Prompt - Transcribe the data exactly, stopping after the "Screenshot is 926x2576." line.

Stored items
>>>

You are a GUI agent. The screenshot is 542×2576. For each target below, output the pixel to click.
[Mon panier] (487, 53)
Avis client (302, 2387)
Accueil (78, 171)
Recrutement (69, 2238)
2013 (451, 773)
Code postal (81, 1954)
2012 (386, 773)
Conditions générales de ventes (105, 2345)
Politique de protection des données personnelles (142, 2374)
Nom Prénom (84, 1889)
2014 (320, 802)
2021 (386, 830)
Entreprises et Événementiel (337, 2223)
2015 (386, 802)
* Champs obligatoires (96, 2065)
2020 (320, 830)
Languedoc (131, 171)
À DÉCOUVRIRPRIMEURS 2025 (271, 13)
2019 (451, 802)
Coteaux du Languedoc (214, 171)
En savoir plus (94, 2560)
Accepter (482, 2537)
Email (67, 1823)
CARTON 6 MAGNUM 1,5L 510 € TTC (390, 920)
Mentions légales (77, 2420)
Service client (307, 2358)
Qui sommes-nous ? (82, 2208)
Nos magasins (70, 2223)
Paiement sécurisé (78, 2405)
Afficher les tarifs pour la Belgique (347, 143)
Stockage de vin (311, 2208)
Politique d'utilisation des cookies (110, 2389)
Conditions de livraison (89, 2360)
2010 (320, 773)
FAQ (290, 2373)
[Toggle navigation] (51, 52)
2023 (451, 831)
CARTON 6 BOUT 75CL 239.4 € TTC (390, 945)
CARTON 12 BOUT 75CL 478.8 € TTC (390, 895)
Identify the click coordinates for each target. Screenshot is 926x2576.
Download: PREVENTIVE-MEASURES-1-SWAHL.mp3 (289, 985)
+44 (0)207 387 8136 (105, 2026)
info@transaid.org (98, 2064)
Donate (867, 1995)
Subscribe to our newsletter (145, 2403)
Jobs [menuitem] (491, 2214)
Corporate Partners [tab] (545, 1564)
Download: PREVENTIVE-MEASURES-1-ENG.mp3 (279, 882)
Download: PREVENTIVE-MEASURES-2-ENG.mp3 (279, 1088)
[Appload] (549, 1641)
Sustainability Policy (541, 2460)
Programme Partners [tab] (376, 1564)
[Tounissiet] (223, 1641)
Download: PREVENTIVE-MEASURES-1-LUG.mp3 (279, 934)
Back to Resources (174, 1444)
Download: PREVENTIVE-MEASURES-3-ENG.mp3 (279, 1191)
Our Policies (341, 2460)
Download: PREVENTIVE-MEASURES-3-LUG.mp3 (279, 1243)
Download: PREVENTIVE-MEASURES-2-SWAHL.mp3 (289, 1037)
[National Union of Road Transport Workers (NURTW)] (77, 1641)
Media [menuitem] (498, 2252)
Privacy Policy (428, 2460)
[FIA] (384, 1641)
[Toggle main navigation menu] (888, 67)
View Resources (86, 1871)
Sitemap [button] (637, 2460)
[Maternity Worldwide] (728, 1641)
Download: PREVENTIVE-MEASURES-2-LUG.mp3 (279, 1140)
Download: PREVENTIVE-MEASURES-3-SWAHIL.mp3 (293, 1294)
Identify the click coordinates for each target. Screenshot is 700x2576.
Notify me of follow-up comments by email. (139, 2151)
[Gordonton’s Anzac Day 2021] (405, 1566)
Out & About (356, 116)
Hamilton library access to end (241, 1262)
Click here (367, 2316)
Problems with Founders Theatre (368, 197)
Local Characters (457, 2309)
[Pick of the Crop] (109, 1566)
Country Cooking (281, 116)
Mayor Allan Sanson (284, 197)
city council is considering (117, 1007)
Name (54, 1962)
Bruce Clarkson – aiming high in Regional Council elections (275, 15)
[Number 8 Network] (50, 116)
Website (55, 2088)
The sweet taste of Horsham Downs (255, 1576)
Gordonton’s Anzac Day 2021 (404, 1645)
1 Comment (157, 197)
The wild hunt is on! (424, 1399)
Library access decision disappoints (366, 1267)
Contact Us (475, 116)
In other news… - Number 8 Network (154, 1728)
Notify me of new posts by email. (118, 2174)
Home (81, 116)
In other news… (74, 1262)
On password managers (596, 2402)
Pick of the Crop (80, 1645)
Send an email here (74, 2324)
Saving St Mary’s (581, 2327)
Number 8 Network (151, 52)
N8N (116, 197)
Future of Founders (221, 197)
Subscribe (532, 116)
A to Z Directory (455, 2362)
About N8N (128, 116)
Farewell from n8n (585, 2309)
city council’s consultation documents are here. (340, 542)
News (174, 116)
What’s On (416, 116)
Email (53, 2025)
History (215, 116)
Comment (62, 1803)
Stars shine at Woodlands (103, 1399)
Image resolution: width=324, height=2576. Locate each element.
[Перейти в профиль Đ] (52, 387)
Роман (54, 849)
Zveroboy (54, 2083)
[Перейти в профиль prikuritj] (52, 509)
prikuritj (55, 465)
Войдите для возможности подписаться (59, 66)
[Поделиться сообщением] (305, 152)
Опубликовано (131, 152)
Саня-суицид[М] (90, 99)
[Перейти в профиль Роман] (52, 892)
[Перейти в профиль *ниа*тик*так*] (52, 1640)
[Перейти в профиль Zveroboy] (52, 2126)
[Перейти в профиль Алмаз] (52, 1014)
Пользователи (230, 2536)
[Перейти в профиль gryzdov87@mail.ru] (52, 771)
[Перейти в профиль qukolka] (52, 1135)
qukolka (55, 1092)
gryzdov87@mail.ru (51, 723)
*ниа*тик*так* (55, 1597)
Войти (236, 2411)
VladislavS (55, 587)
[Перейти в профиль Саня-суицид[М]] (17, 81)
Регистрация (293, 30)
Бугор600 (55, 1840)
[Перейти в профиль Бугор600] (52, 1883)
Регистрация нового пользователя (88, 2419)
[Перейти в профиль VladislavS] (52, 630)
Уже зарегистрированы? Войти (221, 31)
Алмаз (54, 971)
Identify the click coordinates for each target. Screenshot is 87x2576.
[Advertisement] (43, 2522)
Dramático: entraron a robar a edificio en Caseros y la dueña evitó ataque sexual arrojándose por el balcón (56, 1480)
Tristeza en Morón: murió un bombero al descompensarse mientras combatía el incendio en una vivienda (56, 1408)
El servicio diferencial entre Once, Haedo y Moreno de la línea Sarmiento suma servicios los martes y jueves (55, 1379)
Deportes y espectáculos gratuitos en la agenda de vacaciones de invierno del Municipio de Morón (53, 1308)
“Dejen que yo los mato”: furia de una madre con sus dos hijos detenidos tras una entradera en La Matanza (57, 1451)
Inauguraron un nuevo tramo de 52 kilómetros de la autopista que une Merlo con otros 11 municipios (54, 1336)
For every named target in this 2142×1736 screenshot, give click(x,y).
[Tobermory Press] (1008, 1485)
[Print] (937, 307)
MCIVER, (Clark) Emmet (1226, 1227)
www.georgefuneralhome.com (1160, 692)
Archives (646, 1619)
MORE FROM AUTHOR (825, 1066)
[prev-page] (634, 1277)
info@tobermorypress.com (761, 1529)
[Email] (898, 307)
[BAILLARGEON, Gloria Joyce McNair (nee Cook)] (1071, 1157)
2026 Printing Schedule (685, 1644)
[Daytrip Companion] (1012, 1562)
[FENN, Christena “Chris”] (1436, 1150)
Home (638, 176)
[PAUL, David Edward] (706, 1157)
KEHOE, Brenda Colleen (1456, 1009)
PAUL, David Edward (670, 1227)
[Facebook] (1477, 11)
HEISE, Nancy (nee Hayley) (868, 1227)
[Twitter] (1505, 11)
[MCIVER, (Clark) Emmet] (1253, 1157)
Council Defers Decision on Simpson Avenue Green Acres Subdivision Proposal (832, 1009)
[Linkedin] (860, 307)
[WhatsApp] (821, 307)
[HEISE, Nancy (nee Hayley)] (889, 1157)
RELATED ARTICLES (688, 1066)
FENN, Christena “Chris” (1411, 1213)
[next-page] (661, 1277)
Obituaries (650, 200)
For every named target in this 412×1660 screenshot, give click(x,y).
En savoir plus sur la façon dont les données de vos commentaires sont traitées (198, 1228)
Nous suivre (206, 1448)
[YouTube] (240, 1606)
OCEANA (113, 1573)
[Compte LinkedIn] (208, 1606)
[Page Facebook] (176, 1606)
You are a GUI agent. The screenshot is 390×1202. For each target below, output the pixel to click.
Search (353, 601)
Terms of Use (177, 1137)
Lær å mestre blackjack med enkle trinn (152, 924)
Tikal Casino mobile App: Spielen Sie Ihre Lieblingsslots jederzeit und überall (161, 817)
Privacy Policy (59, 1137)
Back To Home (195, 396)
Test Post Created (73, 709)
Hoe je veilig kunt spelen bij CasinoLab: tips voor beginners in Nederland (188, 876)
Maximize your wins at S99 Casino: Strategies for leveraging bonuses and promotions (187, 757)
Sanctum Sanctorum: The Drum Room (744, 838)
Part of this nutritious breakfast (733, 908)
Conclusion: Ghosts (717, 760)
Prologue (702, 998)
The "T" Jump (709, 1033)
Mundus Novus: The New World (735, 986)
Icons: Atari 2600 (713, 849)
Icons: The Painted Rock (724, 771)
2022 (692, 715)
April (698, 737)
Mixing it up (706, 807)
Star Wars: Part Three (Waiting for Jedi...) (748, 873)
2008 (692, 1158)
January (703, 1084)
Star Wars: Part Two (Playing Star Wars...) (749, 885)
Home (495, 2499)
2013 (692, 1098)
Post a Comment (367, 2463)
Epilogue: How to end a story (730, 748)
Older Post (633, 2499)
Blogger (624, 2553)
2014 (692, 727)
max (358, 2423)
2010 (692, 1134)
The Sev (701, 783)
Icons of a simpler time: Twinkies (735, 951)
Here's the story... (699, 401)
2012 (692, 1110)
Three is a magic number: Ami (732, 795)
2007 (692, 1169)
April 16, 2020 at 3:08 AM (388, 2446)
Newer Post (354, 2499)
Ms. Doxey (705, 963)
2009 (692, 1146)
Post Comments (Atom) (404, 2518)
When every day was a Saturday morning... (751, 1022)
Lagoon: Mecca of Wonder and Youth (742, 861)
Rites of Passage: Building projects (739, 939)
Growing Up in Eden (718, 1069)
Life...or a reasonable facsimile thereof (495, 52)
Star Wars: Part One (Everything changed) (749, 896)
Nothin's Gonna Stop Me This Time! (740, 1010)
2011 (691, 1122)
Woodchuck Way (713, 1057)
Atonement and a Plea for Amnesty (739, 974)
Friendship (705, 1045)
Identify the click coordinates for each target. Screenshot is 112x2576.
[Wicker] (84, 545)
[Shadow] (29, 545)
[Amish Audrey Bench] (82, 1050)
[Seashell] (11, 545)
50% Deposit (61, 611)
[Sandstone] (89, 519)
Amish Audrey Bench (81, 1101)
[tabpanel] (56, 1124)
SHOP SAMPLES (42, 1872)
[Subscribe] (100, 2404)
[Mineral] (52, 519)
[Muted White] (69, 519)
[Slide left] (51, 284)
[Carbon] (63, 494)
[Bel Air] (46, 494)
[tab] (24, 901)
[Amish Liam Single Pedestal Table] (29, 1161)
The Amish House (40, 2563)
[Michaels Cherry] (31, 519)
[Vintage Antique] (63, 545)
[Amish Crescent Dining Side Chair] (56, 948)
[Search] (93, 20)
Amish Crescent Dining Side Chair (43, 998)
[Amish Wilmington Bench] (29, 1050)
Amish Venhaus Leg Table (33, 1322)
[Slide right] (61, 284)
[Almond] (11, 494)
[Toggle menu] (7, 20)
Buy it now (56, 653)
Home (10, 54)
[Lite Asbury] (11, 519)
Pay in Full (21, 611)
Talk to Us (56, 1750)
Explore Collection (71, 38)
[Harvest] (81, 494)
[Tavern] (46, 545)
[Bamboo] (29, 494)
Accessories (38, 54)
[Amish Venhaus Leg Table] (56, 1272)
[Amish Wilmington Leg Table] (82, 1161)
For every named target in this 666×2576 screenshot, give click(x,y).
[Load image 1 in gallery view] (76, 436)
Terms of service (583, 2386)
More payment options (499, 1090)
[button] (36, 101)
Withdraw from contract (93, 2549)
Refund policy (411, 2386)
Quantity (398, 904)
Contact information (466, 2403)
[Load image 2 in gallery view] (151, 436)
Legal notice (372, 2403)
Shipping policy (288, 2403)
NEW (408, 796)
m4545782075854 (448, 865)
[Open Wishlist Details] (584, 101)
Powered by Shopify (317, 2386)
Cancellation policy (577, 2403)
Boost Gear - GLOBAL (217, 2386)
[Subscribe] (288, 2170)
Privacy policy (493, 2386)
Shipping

<<<

Exercise result -
You are a GUI agent. The screenshot is 542×2576. For each target below, output the pixel to click.
[Mon panier] (487, 53)
Avis client (302, 2387)
Accueil (78, 171)
Recrutement (69, 2238)
2013 (451, 773)
Code postal (81, 1954)
2012 (386, 773)
Conditions générales de ventes (105, 2345)
Politique de protection des données personnelles (142, 2374)
Nom Prénom (84, 1889)
2014 (320, 802)
2021 (386, 830)
Entreprises et Événementiel (337, 2223)
2015 (386, 802)
* Champs obligatoires (96, 2065)
2020 (320, 830)
Languedoc (131, 171)
À DÉCOUVRIRPRIMEURS 2025 (271, 13)
2019 (451, 802)
Coteaux du Languedoc (214, 171)
En savoir plus (94, 2560)
Accepter (482, 2537)
Email (67, 1823)
CARTON 6 MAGNUM 1,5L 510 € TTC (390, 920)
Mentions légales (77, 2420)
Service client (307, 2358)
Qui sommes-nous ? (82, 2208)
Nos magasins (70, 2223)
Paiement sécurisé (78, 2405)
Afficher les tarifs pour la Belgique (347, 143)
Stockage de vin (311, 2208)
Politique d'utilisation des cookies (110, 2389)
Conditions de livraison (89, 2360)
2010 (320, 773)
FAQ (290, 2373)
[Toggle navigation] (51, 52)
2023 (451, 831)
CARTON 6 BOUT 75CL 239.4 € TTC (390, 945)
CARTON 12 BOUT 75CL 478.8 € TTC (390, 895)
Identify the click coordinates for each target. Screenshot is 926x2576.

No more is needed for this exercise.